Alongside those who condemn the torture and the negligence and brutality of the police (as they also condemn the harassment of Christians and the burning of churches, the lack of police protection of Coptic communities, the destruction of homes in the Sinai and the mass arrests of the Bedouin), many others find sufficient and reasonable the narrative provided by the Interior Ministry and widely disseminated by state and privately-owned television channels and newspapers: The men who suffocated to death in the transport vehicle were terrorists and enemies of the nation-state; they took an officer hostage and were attempting to escape; justice will be served, the officer who threw the tear gas canister into the vehicle has been charged with “accidental homicide” of the prisoners…
In certain ways Deeb lived a life that defies many of the conventional but persistent narratives that circulate widely about political and social life in Egypt: He was an Islamist, but also a scruffy, long-haired filmmaker and artist, and he was a January 25 activist from the revolution’s inception yet also a constant presence at the Nahda and Rabea sit-ins. In a different political moment, he focused his talents on creating and documenting forms of collective action that traversed the tired Islamist versus secular-artist-revolutionary divide. This traversal was the legacy of Tahrir Square that he tried to embody in his life, until the events of 30 June and 3 July made that impossible.

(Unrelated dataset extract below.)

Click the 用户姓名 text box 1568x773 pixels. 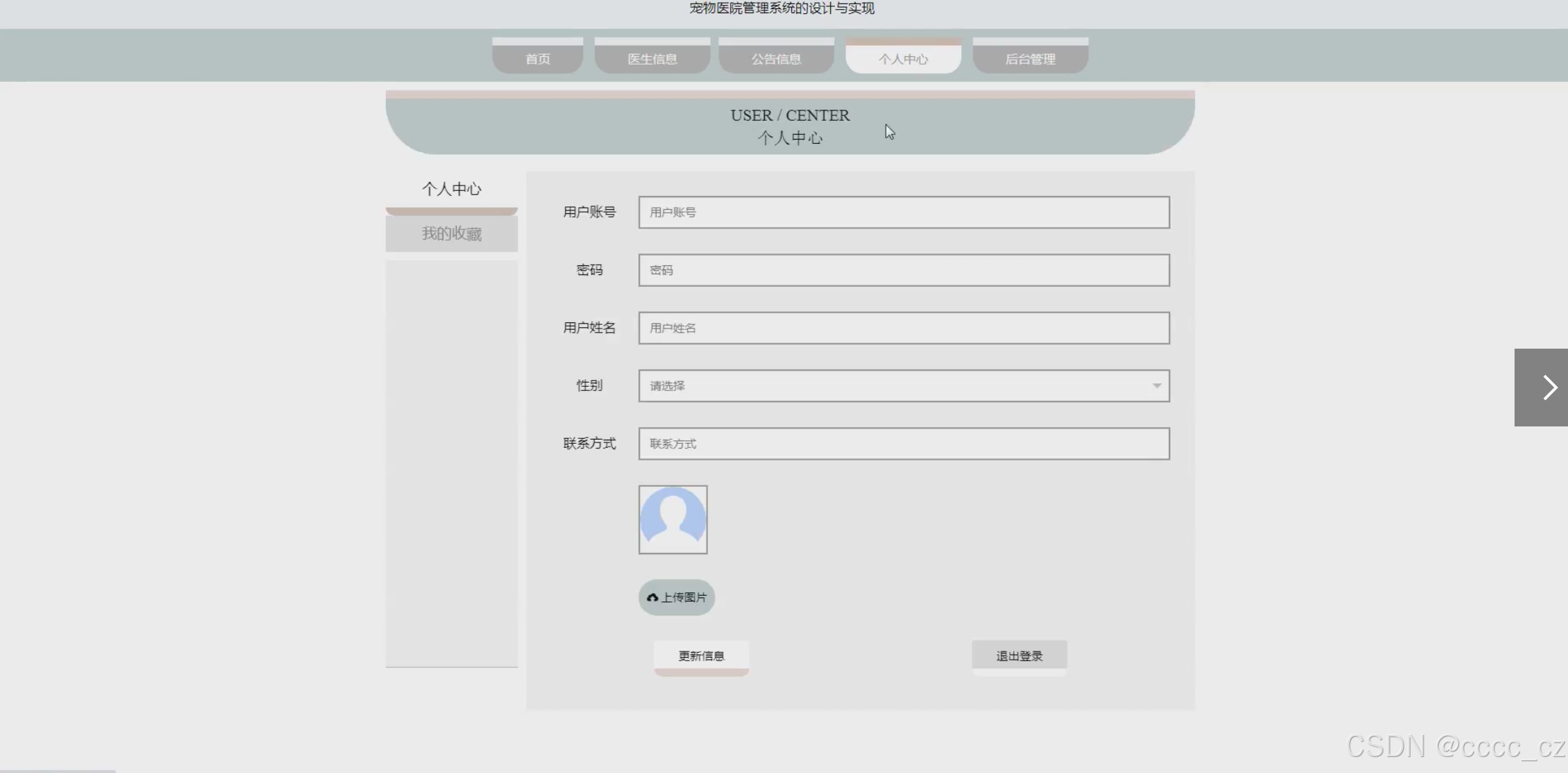pos(903,328)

And now, in remembering his death, we are forced to ask: How is it possible to think and remember a martyr over which the community is so deeply divided? What do we do with these silenced bodies and chants and energies that are not our own, that push our tolerance to its limits? In the complete absence of agreement as to the righteousness of his cause, his status as a martyr, and his value to the community, can Mohammed al-Deeb’s life and death symbolize anything other than how divided Egypt’s political life has become?
In his powerful lectures on martyrdom (shahadat) and revolution, the great Iranian thinker Ali Shariati wrote that shahadat does not simply mean being killed for a just cause; rather, it is the exposure of that which is being denied, of that which is being covered up (“Al-shahadat istizharan ‘alal-mujahadat”). In an age of tyranny and injustice, the shahid (martyr) is the candle in the darkness who exposes the corruption and oppression of the regime and that which it seeks to hide from the public eye, of that which it would like to remain hidden in history. Istizhar: exposure; this is the work of the martyr.
And the revenge of the martyr? Not the killing and torturing and suffering of the enemy, but the negation of its despotism; this is the work of the ummah, the community—the ummah that is resuscitated, called to itself again, reinvigorated in its struggle, by the life and death of the shahid. This is the revenge and message of the martyr: Arise, and bear witness, and in this, you will never die.